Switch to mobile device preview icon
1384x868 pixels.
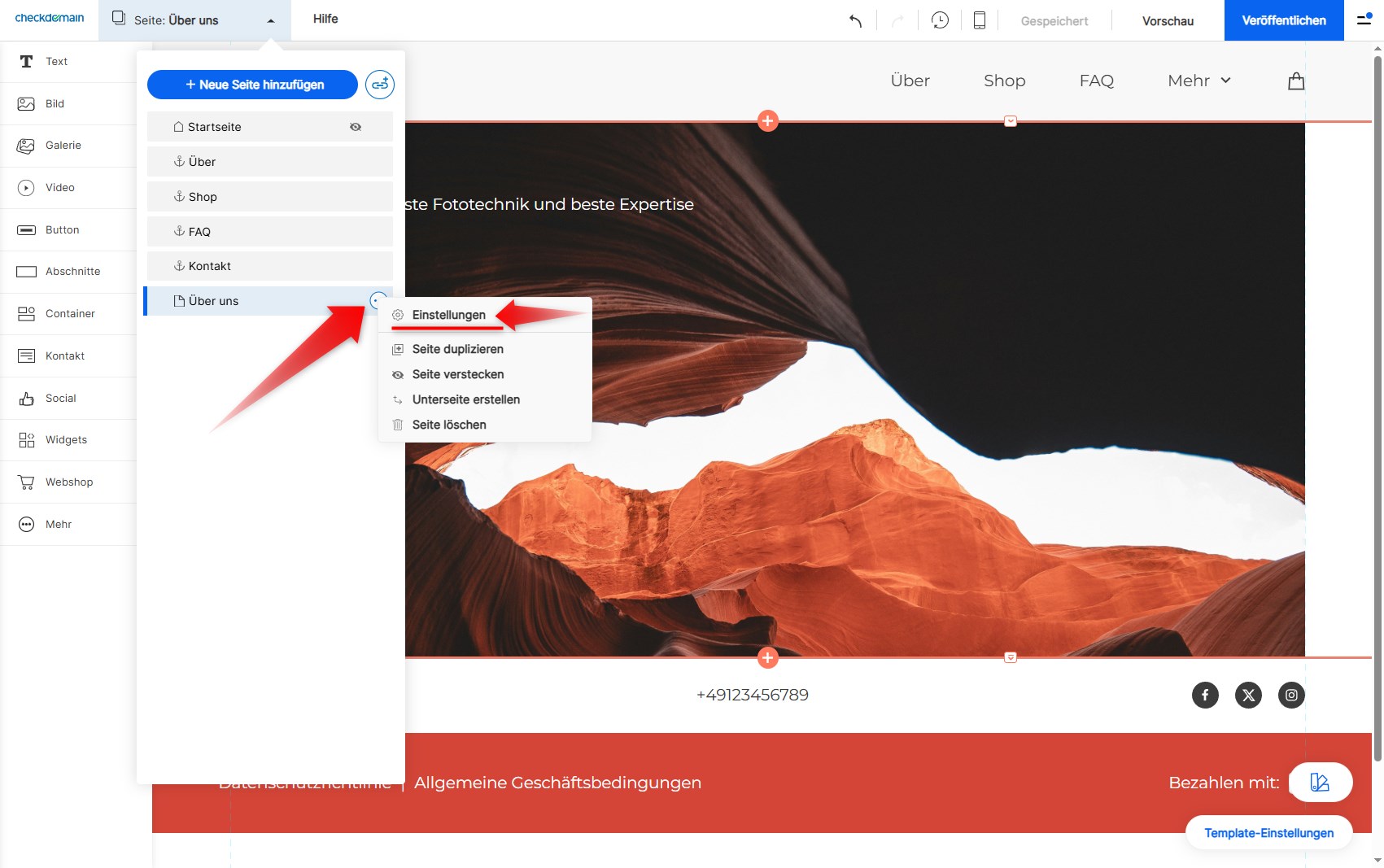click(980, 21)
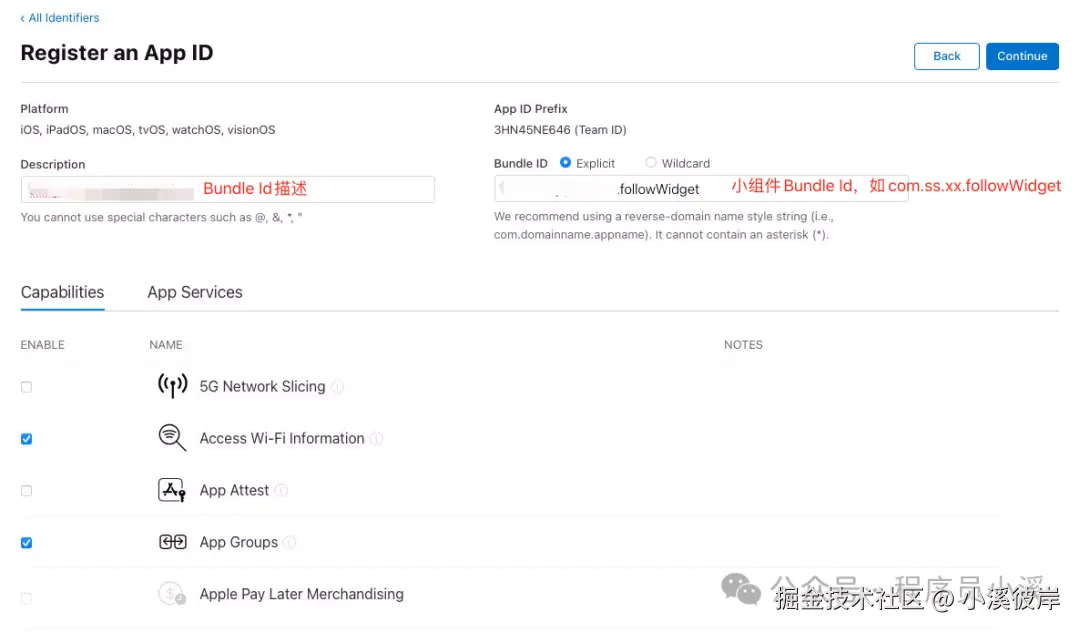
Task: Open info icon next to Access Wi-Fi Information
Action: (x=377, y=439)
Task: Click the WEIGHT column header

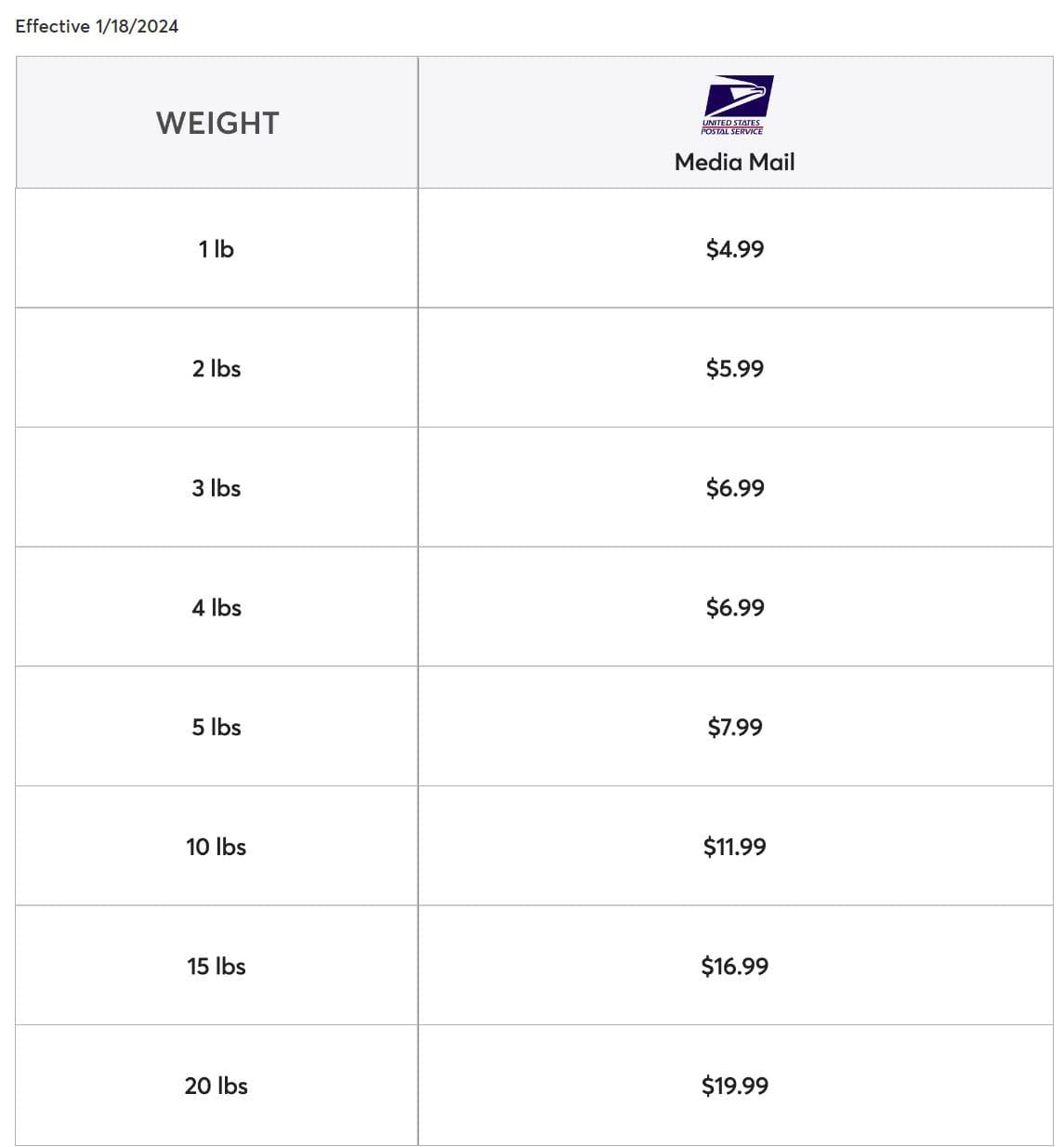Action: point(217,124)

### [Task]
The whole listing, minus its images, should be repeated exactly.

### [Task response]
Switch to mobile device preview icon
1384x868 pixels.
click(980, 21)
Task: Open info icon next to Access Wi-Fi Information
Action: (x=377, y=439)
Task: Click the WEIGHT column header

Action: point(217,124)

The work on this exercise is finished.